*** Opening Provided records ***

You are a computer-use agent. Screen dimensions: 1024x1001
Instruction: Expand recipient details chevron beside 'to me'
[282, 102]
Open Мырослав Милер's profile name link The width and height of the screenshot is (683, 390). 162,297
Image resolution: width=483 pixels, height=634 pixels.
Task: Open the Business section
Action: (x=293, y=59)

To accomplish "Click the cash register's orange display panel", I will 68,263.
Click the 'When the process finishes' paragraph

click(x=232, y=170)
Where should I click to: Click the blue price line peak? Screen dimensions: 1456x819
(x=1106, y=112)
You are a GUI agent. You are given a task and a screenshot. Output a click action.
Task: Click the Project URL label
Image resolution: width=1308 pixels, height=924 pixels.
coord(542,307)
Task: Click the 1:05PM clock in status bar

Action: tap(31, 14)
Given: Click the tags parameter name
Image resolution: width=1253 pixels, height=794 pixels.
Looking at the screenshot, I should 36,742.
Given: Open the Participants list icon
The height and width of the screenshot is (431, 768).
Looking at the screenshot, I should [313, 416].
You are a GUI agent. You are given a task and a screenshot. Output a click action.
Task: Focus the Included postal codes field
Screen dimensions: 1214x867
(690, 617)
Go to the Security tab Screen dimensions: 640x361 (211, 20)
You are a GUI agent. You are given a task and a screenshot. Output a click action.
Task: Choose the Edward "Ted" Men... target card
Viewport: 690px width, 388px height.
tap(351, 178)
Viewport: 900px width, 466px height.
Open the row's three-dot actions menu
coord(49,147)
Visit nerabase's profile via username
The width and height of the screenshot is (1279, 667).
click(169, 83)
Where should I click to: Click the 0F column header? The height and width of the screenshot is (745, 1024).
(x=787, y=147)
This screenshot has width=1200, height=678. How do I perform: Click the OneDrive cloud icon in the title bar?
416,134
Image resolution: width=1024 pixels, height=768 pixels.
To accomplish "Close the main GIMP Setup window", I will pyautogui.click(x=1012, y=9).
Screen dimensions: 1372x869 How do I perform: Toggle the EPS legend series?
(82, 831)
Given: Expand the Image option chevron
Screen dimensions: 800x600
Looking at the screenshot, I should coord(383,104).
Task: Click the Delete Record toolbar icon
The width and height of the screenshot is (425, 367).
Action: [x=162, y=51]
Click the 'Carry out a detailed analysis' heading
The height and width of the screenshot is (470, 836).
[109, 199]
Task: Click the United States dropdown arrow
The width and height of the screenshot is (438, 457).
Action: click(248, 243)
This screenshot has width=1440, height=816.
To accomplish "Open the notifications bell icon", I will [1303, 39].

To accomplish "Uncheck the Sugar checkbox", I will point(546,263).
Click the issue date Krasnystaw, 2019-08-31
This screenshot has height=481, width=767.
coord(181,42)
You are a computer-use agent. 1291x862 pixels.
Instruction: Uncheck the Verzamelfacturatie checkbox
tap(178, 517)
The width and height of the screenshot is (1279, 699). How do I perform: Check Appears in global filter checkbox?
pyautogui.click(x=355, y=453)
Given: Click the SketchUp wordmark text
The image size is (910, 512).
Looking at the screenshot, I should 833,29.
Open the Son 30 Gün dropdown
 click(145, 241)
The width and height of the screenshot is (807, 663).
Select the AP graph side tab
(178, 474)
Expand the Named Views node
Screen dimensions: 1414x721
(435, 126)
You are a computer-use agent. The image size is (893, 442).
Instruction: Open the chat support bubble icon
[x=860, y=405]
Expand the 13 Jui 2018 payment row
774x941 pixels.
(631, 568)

*** Closing Provided records ***

**Problem**.
Every line of the listing that includes the word "computer" forms the answer.

**Solution to the problem**.
You are a computer-use agent. Screen dimensions: 1024x1001
You are a computer-use agent. 1291x862 pixels.
You are a computer-use agent. The image size is (893, 442).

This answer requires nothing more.